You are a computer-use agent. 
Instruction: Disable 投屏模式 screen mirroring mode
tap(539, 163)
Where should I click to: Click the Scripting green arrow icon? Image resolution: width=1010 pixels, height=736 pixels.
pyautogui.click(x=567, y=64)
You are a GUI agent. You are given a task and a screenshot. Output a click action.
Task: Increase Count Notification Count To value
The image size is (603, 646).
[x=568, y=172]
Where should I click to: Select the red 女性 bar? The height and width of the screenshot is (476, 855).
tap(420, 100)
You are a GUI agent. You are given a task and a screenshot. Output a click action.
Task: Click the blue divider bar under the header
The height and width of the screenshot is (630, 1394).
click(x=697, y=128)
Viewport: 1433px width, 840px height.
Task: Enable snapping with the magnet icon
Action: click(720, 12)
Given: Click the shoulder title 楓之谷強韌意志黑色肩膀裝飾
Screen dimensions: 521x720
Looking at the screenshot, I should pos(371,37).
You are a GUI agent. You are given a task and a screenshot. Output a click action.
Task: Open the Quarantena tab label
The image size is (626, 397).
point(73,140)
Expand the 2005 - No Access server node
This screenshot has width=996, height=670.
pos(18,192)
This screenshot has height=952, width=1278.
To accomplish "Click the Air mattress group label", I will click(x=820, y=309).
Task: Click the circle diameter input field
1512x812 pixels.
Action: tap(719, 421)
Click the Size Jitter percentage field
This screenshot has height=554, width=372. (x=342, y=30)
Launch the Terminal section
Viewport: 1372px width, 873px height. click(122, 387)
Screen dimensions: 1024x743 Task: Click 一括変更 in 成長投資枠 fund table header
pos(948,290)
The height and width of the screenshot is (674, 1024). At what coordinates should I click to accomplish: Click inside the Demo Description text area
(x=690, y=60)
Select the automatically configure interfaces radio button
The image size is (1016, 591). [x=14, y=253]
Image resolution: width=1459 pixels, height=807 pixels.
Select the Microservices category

+--

**EXERCISE DESCRIPTION:**
Please return all lines above in which the string "label" is found.

**WORKED SOLUTION:**
Task: Open the Quarantena tab label
To accomplish "Click the Air mattress group label", I will click(x=820, y=309).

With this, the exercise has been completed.